Would you please set down the entries below exactly as shown?

↓↓↓

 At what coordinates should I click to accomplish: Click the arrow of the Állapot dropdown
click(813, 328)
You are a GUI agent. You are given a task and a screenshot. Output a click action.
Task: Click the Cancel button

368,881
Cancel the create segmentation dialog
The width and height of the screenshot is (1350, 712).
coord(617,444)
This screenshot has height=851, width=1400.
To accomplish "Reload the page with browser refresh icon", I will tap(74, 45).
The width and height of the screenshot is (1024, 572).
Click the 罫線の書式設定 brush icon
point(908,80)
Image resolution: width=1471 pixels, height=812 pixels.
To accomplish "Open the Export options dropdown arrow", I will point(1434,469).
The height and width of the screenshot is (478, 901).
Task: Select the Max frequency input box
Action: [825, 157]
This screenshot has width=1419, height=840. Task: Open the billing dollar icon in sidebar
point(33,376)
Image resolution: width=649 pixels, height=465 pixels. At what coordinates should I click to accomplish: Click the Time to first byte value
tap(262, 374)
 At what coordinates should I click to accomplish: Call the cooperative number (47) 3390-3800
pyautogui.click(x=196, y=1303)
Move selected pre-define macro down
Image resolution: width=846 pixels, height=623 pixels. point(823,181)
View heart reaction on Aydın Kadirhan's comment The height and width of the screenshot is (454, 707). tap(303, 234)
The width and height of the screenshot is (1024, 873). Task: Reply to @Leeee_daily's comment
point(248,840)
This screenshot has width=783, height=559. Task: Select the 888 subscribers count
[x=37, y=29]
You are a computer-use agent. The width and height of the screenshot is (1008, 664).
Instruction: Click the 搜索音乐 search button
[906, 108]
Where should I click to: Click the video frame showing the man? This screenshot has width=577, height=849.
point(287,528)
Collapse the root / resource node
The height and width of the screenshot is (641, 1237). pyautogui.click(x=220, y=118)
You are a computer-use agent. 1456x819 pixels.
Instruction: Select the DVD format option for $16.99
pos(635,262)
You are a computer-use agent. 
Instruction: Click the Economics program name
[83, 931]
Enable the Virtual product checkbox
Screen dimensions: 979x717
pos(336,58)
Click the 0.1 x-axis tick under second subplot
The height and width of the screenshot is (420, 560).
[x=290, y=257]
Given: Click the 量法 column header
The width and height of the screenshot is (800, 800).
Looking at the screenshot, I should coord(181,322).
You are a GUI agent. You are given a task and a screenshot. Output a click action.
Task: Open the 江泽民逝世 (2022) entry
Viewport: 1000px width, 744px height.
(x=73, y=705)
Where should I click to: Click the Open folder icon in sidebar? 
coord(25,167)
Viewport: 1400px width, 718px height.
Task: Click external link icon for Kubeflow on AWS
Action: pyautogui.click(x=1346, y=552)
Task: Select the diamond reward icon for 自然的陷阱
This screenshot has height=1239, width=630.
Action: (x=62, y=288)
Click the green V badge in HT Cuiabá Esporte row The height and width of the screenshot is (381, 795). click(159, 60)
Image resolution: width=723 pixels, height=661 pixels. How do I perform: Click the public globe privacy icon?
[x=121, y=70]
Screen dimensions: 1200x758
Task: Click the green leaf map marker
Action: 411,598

↑↑↑

- [YOUR SOLUTION]:
 At what coordinates should I click to accomplish: Click the arrow of the Állapot dropdown
click(813, 328)
You are a GUI agent. You are given a task and a screenshot. Output a click action.
Task: Click the Cancel button

368,881
Cancel the create segmentation dialog
The width and height of the screenshot is (1350, 712).
coord(617,444)
This screenshot has height=851, width=1400.
To accomplish "Reload the page with browser refresh icon", I will tap(74, 45).
The width and height of the screenshot is (1024, 572).
Click the 罫線の書式設定 brush icon
point(908,80)
Image resolution: width=1471 pixels, height=812 pixels.
To accomplish "Open the Export options dropdown arrow", I will point(1434,469).
The height and width of the screenshot is (478, 901).
Task: Select the Max frequency input box
Action: [825, 157]
This screenshot has width=1419, height=840. Task: Open the billing dollar icon in sidebar
point(33,376)
Image resolution: width=649 pixels, height=465 pixels. At what coordinates should I click to accomplish: Click the Time to first byte value
tap(262, 374)
 At what coordinates should I click to accomplish: Call the cooperative number (47) 3390-3800
pyautogui.click(x=196, y=1303)
Move selected pre-define macro down
Image resolution: width=846 pixels, height=623 pixels. point(823,181)
View heart reaction on Aydın Kadirhan's comment The height and width of the screenshot is (454, 707). tap(303, 234)
The width and height of the screenshot is (1024, 873). Task: Reply to @Leeee_daily's comment
point(248,840)
This screenshot has width=783, height=559. Task: Select the 888 subscribers count
[x=37, y=29]
You are a computer-use agent. The width and height of the screenshot is (1008, 664).
Instruction: Click the 搜索音乐 search button
[906, 108]
Where should I click to: Click the video frame showing the man? This screenshot has width=577, height=849.
point(287,528)
Collapse the root / resource node
The height and width of the screenshot is (641, 1237). pyautogui.click(x=220, y=118)
You are a computer-use agent. 1456x819 pixels.
Instruction: Select the DVD format option for $16.99
pos(635,262)
You are a computer-use agent. 
Instruction: Click the Economics program name
[83, 931]
Enable the Virtual product checkbox
Screen dimensions: 979x717
pos(336,58)
Click the 0.1 x-axis tick under second subplot
The height and width of the screenshot is (420, 560).
[x=290, y=257]
Given: Click the 量法 column header
The width and height of the screenshot is (800, 800).
Looking at the screenshot, I should coord(181,322).
You are a GUI agent. You are given a task and a screenshot. Output a click action.
Task: Open the 江泽民逝世 (2022) entry
Viewport: 1000px width, 744px height.
(x=73, y=705)
Where should I click to: Click the Open folder icon in sidebar? 
coord(25,167)
Viewport: 1400px width, 718px height.
Task: Click external link icon for Kubeflow on AWS
Action: pyautogui.click(x=1346, y=552)
Task: Select the diamond reward icon for 自然的陷阱
This screenshot has height=1239, width=630.
Action: (x=62, y=288)
Click the green V badge in HT Cuiabá Esporte row The height and width of the screenshot is (381, 795). click(159, 60)
Image resolution: width=723 pixels, height=661 pixels. How do I perform: Click the public globe privacy icon?
[x=121, y=70]
Screen dimensions: 1200x758
Task: Click the green leaf map marker
Action: 411,598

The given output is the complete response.